Today we’re going to dive into two closed-end funds (CEFs) that have what everyone is on the hunt for these days — massive yields! Both pay more than 8% on average and tempt us with big upside, too, as they’re far cheaper than most other CEFs.
Let’s stop there for a second and talk a bit about CEFs: They’re a small group of funds known for their high yields (averaging around 6.8% across the board currently). They’re like ETFs in that they’re diversified, with each CEF typically buying hundreds of assets within a specific investment strategy.
Unlike ETFs, though, CEFs often trade for less than the actual market value of the assets inside the fund. This is called the discount to NAV. It’s easy to spot (most fund screeners list it), and these discounts can make CEFs great deals when markets are overvalued.
Now let’s move on to our two cheap — and generous — CEFs.
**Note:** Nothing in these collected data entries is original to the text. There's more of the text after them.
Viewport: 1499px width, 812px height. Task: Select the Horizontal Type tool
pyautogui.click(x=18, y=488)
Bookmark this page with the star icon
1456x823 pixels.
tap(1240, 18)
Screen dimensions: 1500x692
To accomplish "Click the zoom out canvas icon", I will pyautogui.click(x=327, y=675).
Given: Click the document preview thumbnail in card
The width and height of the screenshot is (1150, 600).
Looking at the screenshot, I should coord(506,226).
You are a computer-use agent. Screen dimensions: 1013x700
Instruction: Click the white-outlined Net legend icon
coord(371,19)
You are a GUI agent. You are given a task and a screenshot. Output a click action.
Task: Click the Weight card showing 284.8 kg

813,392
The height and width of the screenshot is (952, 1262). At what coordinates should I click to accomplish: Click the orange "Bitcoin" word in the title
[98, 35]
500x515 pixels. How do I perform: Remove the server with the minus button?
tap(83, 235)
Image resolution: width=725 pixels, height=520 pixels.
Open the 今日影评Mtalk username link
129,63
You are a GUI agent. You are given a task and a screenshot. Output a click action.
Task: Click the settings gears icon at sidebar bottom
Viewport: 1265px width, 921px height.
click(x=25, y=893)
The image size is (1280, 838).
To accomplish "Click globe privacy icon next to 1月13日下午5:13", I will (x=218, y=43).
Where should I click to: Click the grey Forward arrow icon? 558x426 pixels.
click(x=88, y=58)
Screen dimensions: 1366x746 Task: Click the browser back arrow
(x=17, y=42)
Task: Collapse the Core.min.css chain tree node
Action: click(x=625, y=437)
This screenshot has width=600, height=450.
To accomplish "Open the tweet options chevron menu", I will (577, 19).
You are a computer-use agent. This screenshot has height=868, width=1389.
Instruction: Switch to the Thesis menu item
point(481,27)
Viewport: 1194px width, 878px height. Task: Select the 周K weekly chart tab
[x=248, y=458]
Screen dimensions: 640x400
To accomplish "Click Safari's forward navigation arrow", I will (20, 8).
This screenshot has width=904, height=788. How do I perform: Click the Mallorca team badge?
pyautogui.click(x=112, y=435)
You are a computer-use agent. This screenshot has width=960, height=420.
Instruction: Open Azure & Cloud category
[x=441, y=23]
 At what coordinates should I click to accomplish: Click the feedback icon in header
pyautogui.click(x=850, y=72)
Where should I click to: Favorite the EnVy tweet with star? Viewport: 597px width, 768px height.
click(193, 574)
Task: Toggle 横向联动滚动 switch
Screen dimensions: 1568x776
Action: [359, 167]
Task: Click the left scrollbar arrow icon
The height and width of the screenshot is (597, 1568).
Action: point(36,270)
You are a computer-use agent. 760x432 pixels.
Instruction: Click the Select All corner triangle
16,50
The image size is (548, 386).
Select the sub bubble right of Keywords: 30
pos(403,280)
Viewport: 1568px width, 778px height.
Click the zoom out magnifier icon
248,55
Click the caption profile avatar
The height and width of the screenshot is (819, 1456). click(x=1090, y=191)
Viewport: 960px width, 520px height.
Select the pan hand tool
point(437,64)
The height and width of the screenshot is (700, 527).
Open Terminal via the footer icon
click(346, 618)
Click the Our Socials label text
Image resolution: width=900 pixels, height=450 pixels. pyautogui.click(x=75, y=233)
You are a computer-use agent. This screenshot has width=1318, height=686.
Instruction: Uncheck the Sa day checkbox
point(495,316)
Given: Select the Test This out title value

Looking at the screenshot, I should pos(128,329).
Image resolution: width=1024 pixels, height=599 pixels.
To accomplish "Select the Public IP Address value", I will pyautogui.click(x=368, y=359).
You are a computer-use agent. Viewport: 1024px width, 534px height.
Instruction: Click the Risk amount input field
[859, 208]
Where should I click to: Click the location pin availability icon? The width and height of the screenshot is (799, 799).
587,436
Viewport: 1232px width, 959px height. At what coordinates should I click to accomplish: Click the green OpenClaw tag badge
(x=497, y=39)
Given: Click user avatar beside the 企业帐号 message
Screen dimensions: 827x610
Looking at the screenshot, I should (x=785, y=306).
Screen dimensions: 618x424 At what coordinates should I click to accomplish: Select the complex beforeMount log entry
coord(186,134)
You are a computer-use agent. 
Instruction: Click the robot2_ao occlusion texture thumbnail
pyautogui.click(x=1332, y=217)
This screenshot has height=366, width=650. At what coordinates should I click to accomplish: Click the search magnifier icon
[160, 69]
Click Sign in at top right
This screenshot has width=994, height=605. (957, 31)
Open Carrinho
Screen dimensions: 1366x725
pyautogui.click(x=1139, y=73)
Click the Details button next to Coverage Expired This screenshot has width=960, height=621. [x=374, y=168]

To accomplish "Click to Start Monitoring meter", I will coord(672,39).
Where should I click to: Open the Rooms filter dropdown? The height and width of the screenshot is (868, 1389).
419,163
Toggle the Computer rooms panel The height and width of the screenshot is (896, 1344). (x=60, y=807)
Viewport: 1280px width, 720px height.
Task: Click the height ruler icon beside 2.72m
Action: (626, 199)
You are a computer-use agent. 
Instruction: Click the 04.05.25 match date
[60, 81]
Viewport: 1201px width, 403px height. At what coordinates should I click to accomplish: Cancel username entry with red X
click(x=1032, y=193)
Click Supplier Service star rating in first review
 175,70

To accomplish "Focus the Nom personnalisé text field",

Both are nicely positioned to ride surging crude oil, and “convert” those gains into 8%-plus payouts for us!
2 Attractive 8%-Yielding Energy Plays
We all know that oil has spiked in the last 18 months as demand has increased since the early months of the COVID-19 crisis.
Energy on a Roll
To get a sense of the scale of oil’s run, look at the performance, above, of the Energy Select Sector SPDR ETF (NYSE: XLE), a benchmark for the sector. Even though it holds typically slower-moving large cap stocks—names like ExxonMobil (NYSE: XOM), Chevron (NYSE: CVX) and ConocoPhilips (NYSE: COP) — XLE has seen a solid 58% return in the last 18 months.
And that’s just the algorithm-run energy fund! Look at what our first CEF, the Kayne Anderson MLP/Midstream Investment Company (NYSE: KYN), run by one of the savviest investment firms in the CEF business, has pulled off (KYN, in purple below, is a current holding of our sister Dividend Swing Trader service):
A Head Above the Index
KYN focuses on master limited partnerships (MLPs) that own oil and gas pipelines, including the biggest names in that space, such as Enterprise Products Partners (NYSE: EPD), Energy Transfer LP (NYSE: ET) and Western Midstream Partners LP (NYSE: WES). (Many folks avoid MLPs because they issue the complicated K-1 tax package for reporting your dividend income at tax time; buying through a CEF is a good way to avoid that — KYN issues the much simpler Form 1099.)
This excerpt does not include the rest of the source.